Saturday, May 16, 2009

Maetime

In the heady,heedless glory days of cinema, Mae was the name on everyone's lips. Actresses named Mae (and,occasionally,May)came and went,ceaselessly,like the seasons, and for 3 decades they were marquis-dominant.This state of plenty assured variety of characterization.The Maes portrayed vamps,sweethearts,matrons and flappers, painted good-time girls and pale-faced saints.When the kliegs were dimmed for the day,they were limelight seeking gadflies and chaste stay-at-home darlings:there was a Mae for every taste. Headline-grabbers all,they were respected by critics and adored by fans.This legion of like-named stars were cinematic royalty,Goddesses of a charmed realm that, for one actress, held too little magic:she wished to be Queen Bee in a very real sense.That woman was the puzzling,ego-maniacal Mae Murray,the first up in this series.

Mae Murray

The Flapper-era had a louche boldness that seems invigoratingly modern,even through time's nasty 80-year interval.You get the feeling that you could sit down with these women and have a swig of whiskey,swap beauty tips and chat agreeably,even riotously,about art and intellect,men and mores.For all of their appeal,and their sassy cache as the first truly post-modern females,Flappers were very real women living in a time of immense upheaval.The new freedoms that they had were enjoyed on top of the ashes of a dead world;they were the result of the mass disaffection of a tired,war-raped generation,of men and women who had lost too much,far too soon,of a society desperate to put it all behind them as quickly as possible.
As is ever the case when society shifts into its next phase,the 1920's did not burst,whole and wholly uncomplaining,into the world:there were growing pains galore.Women were not all instantly liberated,nor did all wish to be.
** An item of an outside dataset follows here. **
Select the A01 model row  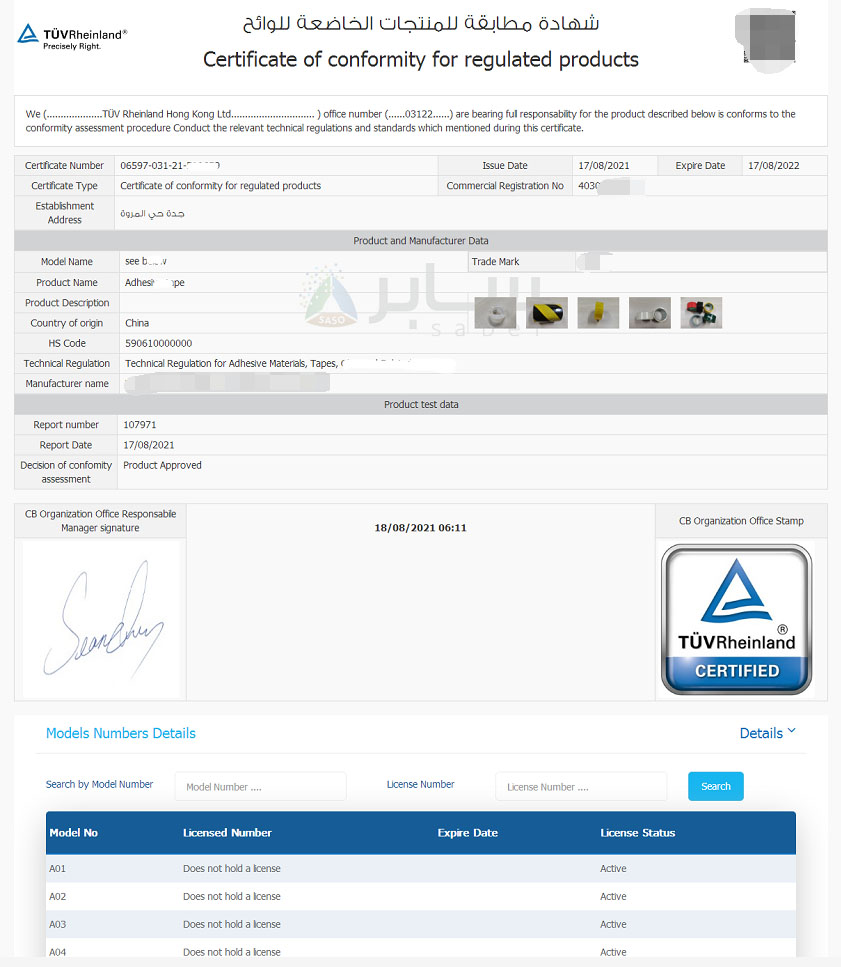click(x=420, y=869)
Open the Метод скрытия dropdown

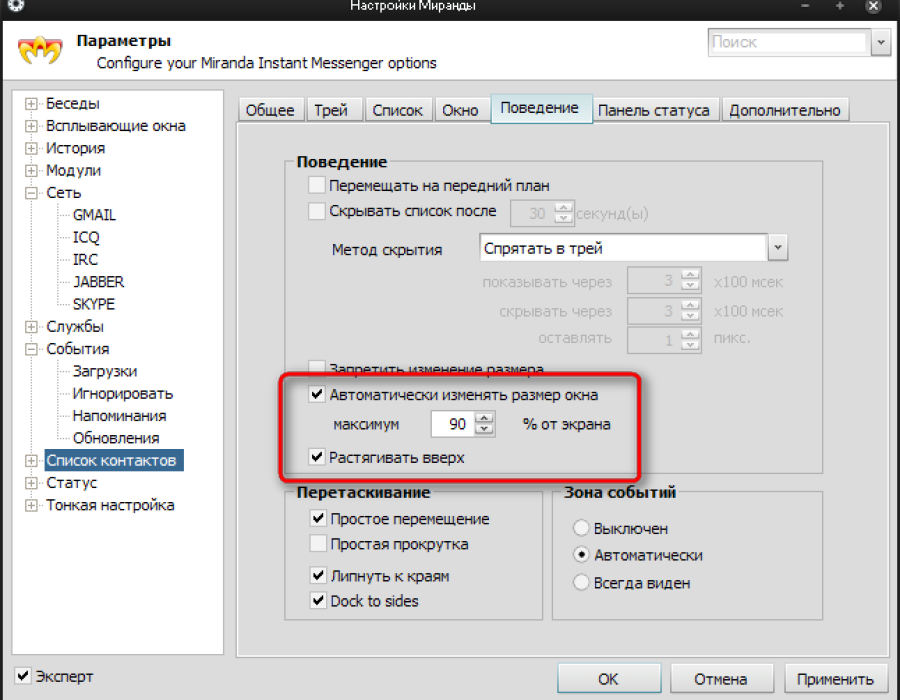click(x=778, y=248)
Men did not collectively cede to the new ways although many accepted the benefits inherent in such a shift.There were still Edwardian,and even Victorian,mores,habits and attitudes at play in ways both profound and cliched.
Mae Murray was an over-the-top, bejeweled, old-school vamp during the transitory period that saw the exotic Theda Bara type eclipsed by modern danger-girls in the mold of Bebe Daniels or Clara Bow.(Cinema Exotica became,in the '20's,the terrain of the boys,when the likes of Rudolph Valentino,Antonio Moreno and Ramon Novarro burned up the screen.)This, along with other acute factors,meant that her sojourn to the peak was short-lived.End-to-end,her career as a film actress lasted 15 years;her time as a star was,although forceful,compressed into the space of a few years in between.
She started her career as that most hoydenish of things, a Ziegfeld girl,which meant that,in later years, dances were woven into her films,whether or not they suited the narrative.The sets dripped with a decadent sumptuousness that was entirely unique to that period, and as far removed from the brightly elegant Art Deco drawing rooms that soon followed.Her characters lived in bizarre splendor,in an entirely fictional universe that was at odds with vibrant,striving reality;the difference is telling.
A few years later,after the Depression had spread her dark wings over the planet,Hollywood faced a similar dilemma:Was it better to mirror reality on celluloid or to hide it behind satin gowns and tuxedos,fast cars and grand pianos? The two paths had their vehement adherents;film from the 1930's is certainly the richer for giving expression to both views.Mae Murray's films had a gingerbread,European-Operetta quality to them that belied the changing nature of her time (indeed, she starred in the famous silent version of "The Merry Widow" opposite the deeply handsome John Gilbert, whose career went considerably beyond playing lover to Garbo).There was dancing, there was debauchery,there was a faux satiety, born of drinking life to the dregs though the cup was ever-flowing.
Always at the center of the reverie was dance-mad Mae herself.She was an attention junkie in a town that is not exactly known for its sit-by-the-fire types. "The Girl with the Bee-Stung Lips" was an unusual looking blonde,with dramatically curly hair;arresting instead of beautiful.Her largest feature,after her coif, was probably her ego.She hungered after the glittering lifestyle as portrayed in her films. To this end, she married Prince David Mdivani (her fourth husband)and left a lucrative career at MGM, convinced that she was worth more.She wasn't, and the sound revolution effectively ended her career.By this time, the landscape of cinema had changed dramatically;the death-knell for her type echoed for awhile, and then died along with her reputation, as she became mired in personal problems and the resultant bad choices.
She lived out the next 30-odd years in mostly horrific poverty and the even more unthinkable obscurity. That one of Silent Cinema's most original divas was arrested for vagrancy on a park bench is immensely sad. That she was unable to trace her path from one point to the other,completely unaware of how her life devolved from grandeur to disavowal, is sadder still.The title of her bravado-fueled autobiography says it all: "The Self-Enchanted".